## start Given passage

This way, configuring the measurement device is greatly simplified
for the user.
[0017] The operational parameter of the measurement device may be
associated with at least one of a power status of the measurement
device, a voltage resolution of the measurement device, a voltage
range of the measurement device, a current resolution of the
measurement device, or a current range of the measurement device.
Accordingly, internal settings of the measurement device can be
adapted by the user by operating the first probe unit, i.e.,
without having to operate the measurement device itself.
[0018] The measurement device may be configured to store the input
data signal and/or visualize the input data signal via a graphical
user interface.
[0019] In a further aspect, at least one of the first and the
second probe units comprises a detector unit being configured to at
least one of detect and transmit electromagnetic signals. In
particular, the detector unit is configured to detect and/or
transmit electromagnetic signals such as radio frequency (RF)
signals. For example, the detector unit may comprise an antenna, in
particular a tapered slot (Vivaldi) antenna.

## end Given passage

Challenge 1 => From the measurement device passage, reproduce verbatim the section that opens with the words containing "[0018] The measurement" and closes with "radio frequency (RF)".
Challenge 2 => Summarize the measurement device passage in two sentences.

## start Dataset extract

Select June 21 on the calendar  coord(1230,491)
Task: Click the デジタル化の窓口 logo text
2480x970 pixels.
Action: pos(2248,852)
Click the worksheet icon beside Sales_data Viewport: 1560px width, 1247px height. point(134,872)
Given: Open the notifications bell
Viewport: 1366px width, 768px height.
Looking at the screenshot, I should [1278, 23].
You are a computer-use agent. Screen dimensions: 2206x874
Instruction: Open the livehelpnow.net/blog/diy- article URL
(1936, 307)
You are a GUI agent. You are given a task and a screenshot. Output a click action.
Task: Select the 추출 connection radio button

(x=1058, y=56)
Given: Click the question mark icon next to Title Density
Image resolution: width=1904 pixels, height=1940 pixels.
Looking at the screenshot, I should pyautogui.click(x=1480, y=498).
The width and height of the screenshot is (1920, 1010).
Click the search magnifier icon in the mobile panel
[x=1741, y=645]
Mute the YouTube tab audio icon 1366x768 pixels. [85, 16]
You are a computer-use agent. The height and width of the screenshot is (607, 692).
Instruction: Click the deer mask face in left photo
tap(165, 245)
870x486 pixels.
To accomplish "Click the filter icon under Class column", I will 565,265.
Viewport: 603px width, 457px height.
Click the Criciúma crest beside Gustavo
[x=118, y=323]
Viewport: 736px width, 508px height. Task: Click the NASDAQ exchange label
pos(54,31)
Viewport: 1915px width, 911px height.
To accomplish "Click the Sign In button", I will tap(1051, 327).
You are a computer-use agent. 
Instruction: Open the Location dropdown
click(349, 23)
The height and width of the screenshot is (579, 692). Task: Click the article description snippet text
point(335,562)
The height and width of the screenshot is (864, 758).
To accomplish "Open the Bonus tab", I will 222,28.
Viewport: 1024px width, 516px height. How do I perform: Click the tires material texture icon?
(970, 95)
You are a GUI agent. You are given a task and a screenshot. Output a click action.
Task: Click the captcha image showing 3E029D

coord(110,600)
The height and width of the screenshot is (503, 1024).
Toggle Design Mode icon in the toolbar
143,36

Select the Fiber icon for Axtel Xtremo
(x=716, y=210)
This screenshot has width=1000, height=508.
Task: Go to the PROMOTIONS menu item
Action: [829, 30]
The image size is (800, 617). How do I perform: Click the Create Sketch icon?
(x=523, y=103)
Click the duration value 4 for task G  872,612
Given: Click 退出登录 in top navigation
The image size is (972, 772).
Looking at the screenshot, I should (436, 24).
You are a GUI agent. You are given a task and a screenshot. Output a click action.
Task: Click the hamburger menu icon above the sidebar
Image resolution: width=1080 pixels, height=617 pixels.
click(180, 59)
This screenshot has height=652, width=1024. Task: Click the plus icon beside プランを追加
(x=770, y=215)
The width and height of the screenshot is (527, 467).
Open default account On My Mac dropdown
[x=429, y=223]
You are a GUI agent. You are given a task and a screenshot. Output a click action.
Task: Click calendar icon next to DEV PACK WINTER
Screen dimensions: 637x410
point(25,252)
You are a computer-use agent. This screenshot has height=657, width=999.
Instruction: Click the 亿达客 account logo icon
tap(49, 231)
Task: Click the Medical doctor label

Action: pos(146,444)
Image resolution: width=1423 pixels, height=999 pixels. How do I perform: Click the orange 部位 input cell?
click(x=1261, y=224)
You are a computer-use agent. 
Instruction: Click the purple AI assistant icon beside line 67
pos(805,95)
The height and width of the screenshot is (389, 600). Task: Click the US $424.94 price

## end Dataset extract

Exercise response 1 =>
[0018] The measurement device may be configured to store the input
data signal and/or visualize the input data signal via a graphical
user interface.
[0019] In a further aspect, at least one of the first and the
second probe units comprises a detector unit being configured to at
least one of detect and transmit electromagnetic signals. In
particular, the detector unit is configured to detect and/or
transmit electromagnetic signals such as radio frequency (RF)

Exercise response 2 => The measurement device's operational parameter may relate to its power status or to its voltage or current resolution or range, so the user can adapt its internal settings by operating the first probe unit rather than the device itself. The device may store or visualize the input data signal via a graphical user interface, and at least one probe unit may include a detector unit, such as an antenna, that detects and/or transmits electromagnetic signals like RF signals.